The years in which there was a push for women to limit themselves to housewifery were also the years of increased dissatisfaction among women, with widespread depression being noticed by psychologists. Women’s magazines –written by men-and the advertisers encouraged women to stay home and treat it as a career,” for which they needed tools to be efficient. A vacuum cleaner? A new fridge? The latest toaster oven? If women are busy working, when will they have time to use all of these things? But as the 1960s came and women’s disenchantment was met with a changing economy, women massively entered the workforce, helped with an advancement that would change the world profoundly: contraception.

Bye bye blues poster.

What about women today?

Are women happier today than in the 50s and 60s? Unfortunately, no. Women’s happiness seems to have decreased. If that is the case, then what causes it? They were unhappy at home and unhappy working, so where’s the difference? Perhaps the issue isn’t work itself but rather work outside (or far away) from home. And with Covid, we’ve seen that women tended to ones happier with remote work.

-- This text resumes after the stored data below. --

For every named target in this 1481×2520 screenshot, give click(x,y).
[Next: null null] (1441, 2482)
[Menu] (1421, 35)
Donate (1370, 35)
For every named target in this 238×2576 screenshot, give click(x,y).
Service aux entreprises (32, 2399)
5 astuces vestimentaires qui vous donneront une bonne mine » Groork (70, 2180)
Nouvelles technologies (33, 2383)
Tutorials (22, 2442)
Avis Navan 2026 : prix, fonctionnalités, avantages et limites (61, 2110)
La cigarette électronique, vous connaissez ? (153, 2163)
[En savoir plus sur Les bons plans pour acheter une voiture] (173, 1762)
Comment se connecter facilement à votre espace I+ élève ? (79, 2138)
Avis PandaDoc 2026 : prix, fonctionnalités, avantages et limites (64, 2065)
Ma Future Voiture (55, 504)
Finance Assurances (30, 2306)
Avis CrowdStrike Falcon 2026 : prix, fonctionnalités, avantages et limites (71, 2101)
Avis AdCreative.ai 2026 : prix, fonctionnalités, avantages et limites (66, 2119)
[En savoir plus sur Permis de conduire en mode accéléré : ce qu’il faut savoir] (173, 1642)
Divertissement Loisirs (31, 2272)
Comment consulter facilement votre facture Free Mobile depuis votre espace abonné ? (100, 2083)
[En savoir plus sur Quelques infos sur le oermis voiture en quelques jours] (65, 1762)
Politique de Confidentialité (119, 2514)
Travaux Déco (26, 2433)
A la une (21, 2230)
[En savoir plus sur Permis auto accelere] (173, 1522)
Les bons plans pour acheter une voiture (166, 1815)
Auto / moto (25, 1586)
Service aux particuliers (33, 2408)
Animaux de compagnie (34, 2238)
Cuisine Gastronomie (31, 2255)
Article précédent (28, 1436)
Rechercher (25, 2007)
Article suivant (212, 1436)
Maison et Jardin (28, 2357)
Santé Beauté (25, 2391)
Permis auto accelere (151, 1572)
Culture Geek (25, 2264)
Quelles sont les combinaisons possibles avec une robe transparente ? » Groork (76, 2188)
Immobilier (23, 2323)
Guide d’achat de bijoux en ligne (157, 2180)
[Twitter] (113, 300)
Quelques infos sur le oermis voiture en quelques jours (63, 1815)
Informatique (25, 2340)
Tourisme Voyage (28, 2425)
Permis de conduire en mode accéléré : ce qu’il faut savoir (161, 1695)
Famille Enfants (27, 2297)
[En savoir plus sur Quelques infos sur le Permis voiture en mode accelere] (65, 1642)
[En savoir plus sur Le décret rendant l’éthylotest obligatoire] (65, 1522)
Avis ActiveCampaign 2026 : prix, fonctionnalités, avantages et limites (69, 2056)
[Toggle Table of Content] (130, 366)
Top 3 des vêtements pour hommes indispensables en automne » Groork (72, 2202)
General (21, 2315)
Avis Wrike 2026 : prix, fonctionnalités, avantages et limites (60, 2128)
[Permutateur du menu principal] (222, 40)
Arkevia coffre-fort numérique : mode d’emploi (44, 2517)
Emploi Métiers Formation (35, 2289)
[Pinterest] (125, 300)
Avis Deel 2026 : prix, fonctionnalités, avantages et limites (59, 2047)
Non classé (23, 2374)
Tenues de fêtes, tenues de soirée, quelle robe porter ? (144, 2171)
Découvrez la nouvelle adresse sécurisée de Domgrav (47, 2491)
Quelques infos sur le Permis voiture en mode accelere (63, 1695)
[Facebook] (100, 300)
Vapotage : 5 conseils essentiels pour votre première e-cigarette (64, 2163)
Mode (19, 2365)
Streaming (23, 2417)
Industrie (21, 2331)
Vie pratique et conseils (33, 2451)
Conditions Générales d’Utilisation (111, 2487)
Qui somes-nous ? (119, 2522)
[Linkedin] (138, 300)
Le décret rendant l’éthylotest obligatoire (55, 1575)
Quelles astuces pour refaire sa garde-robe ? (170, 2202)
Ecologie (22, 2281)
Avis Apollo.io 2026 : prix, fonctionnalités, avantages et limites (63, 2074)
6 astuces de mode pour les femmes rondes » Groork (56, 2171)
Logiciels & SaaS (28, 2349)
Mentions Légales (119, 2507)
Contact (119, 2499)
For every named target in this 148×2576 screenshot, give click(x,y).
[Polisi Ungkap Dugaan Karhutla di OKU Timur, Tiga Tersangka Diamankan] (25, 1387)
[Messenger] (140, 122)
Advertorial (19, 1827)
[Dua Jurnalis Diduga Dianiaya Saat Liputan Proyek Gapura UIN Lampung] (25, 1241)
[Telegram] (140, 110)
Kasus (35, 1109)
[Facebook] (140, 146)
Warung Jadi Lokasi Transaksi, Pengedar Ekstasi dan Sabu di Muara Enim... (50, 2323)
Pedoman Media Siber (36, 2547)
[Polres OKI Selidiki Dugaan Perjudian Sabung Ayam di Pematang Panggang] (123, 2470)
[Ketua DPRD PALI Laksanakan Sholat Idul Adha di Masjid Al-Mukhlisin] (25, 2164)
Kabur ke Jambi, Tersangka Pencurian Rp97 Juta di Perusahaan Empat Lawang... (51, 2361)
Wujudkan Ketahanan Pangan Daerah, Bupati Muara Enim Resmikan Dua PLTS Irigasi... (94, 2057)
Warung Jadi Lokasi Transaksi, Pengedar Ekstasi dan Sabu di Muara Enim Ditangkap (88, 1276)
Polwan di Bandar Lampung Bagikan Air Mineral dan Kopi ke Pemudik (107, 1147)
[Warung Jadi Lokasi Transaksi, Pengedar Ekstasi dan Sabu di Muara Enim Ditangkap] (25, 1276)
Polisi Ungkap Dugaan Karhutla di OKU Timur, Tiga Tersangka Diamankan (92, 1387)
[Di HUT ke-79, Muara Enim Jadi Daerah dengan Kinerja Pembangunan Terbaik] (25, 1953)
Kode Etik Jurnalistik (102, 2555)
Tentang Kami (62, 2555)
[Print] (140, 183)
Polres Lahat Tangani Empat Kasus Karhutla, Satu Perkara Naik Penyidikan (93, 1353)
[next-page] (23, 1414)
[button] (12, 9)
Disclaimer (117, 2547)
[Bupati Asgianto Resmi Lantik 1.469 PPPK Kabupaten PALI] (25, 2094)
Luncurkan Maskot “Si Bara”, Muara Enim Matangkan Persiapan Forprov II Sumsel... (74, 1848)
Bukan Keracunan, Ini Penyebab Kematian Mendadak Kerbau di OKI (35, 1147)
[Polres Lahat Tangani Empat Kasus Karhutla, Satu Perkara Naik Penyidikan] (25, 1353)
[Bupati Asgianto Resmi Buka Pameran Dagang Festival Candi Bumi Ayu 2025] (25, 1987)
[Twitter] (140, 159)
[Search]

The point is, the “tradwife” trend has presented itself as a traditional way of life for women, showing happy videos of women in pretty retro flowery dresses, smiling from ear to ear, and preaching about the benefits of a lifestyle that, in the past, led women to prozac and valium like never before. 

Again, these are personal choices, and all should do what makes them comfortable, but, please, at least for the sake of the young impressionable women out there, let’s keep it real.